As far as CAD goes, they aren’t really usable to be fast in CAD. It’s super cumbersome. You should be able to move things 1" to the right or left, put things at certain heights and move around the space in an easy way. I haven’t found anything that can do that for imperial. Also, the tools for making dimensions is really bad and I don’t think there’s a way to make a blueprint unless you come up with something yourself. That being said, it’s free and it’s not their focus. They concentrate on the 3D portions.
Gormadt@lemmy.blahaj.zone 1 week ago
I’ve started using FreeCAD for CAD work, I’ve used Fusion 360 for 5 years before trying FreeCAD (again, I tried it a few years ago) and it works pretty good.
It’s different and it’s taking some getting used to but it’s working out quite nicely so far.
RightEdofer@lemmy.ca 1 week ago
If the units are set to inches for length. You can just type G (grab), X (or Y or Z), and 1 to move an inch in any direction. I think it used to be worse.
moody@lemmings.world 1 week ago
It doesn’t do it natively, but it does have plugins for CAD features
MangoCats@feddit.it 1 week ago
Maybe I’m doing too much engineering - I found Open SCAD to be way easier than Blender for making stuff, and that’s saying something because Open SCAD is quite a pain.
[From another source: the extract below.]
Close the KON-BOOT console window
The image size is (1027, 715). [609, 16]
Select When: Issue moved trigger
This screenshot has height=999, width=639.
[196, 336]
pelespirit@sh.itjust.works 1 week ago
I can see why for engineering, it allows you to be super precise. I’m not sure the people who developed the CAD side of Blender have ever used it for anything precise or to build details and drawings of any kind. They just seem clueless, there is no other way to put it. AutoSketch used to be so great, maybe the paid version is now. That was different than AutoCAD and Revit, but I loved it.
trashboat@midwest.social 1 week ago
I’ve always seen Blender as a 3D art tool but never as a precise 3D engineering tool. Didn’t even know Blender had CAD features
nickwitha_k@lemmy.sdf.org 1 week ago
I hate the syntax in OpenSCAD. It LOOKS like something object-oriented but it is procedural, causing oh so many footguns, if one expects it to act like OOP.
MangoCats@feddit.it 6 days ago
I’m a mostly procedural thinker, even though I program in OOP all day long. OpenSCAD works a lot like the rest of my code: write it, try it, look at the results, curse, revise it, try it, look at the results, curse differently… you get there eventually. I do highly suggest not coding a masterpiece in OpenSCAD without visualizing the components first.